Reply: There are ethical restrictions on sharing data which contain potentially personally identifiable information pertaining to adolescents. We have followed your advice and we have now added the list of ethical approvals in the S1 File. Information about the ethical and legal restrictions has been included in the manuscript. We refer to this in the methods section:

“In each city, ethical approval was obtained from (sub-) national or local organizations, for which full references are provided (See S1 File). In some cities, permission to conduct the survey was also requested from the educational authorities. In accordance with each country’s regulations, school principals, parents, and adolescents received leaflets, information letters, and parental consent letters. All study participants were asked to sign an informed consent agreement prior to participating in the study.”

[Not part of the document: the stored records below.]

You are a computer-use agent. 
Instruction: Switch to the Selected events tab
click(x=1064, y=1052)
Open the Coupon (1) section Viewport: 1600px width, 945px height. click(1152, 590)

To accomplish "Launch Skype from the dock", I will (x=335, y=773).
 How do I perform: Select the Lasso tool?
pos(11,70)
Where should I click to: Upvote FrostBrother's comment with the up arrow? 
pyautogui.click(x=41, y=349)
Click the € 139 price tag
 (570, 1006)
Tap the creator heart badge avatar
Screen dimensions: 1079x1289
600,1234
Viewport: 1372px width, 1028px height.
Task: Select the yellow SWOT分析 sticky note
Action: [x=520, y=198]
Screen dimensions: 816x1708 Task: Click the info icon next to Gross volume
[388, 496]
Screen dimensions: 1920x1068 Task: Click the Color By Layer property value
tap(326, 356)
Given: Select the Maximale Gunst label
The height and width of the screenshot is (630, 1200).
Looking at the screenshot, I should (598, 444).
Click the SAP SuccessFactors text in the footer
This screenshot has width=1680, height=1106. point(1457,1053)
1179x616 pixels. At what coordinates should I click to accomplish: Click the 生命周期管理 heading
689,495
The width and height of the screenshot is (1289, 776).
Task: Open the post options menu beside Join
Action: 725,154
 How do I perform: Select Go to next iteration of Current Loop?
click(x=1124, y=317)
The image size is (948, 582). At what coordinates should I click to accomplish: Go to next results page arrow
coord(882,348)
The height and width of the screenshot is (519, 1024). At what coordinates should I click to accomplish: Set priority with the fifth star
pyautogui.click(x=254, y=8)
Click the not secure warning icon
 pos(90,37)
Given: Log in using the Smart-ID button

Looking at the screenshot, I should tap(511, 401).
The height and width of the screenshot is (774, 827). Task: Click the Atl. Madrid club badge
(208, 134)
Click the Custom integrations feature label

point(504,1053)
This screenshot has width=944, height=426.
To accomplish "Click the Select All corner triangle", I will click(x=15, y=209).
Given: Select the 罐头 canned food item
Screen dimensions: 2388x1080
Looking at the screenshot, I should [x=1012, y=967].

All study participants were asked to sign an informed consent agreement prior to participating in the study. Following the recommendations of the European Commission, national and local organizations, the datasets generated in this study are not publicly available. Making all the data available would contravene the Consortium Agreement that was developed and signed before the start of the SILNE-R project, specifically with regards to the ownership and use of the project output. Furthermore, we would like to retain control over the use of the data in order to avoid it being used inappropriately by the tobacco industry. In 2021, however, any person can apply for access to the data through the SILNE R consortium (the data owner). The contact person, as data holder, is Anton E Kunst, a.e.kunst@amsterdamumc.nl. Within the Institute, the two contact persons are: Regina Below, from the research department, regina.below@uclouvain.be; and Alaa Mahboub, for technical support, alaa.mahboub@uclouvain.be.

Reviewers' comments:

Reviewer #1: The authors address an interesting issue, and test their hypotheses with a unique and international data system. I think that the paper could be improved with minor revisions to include more detail.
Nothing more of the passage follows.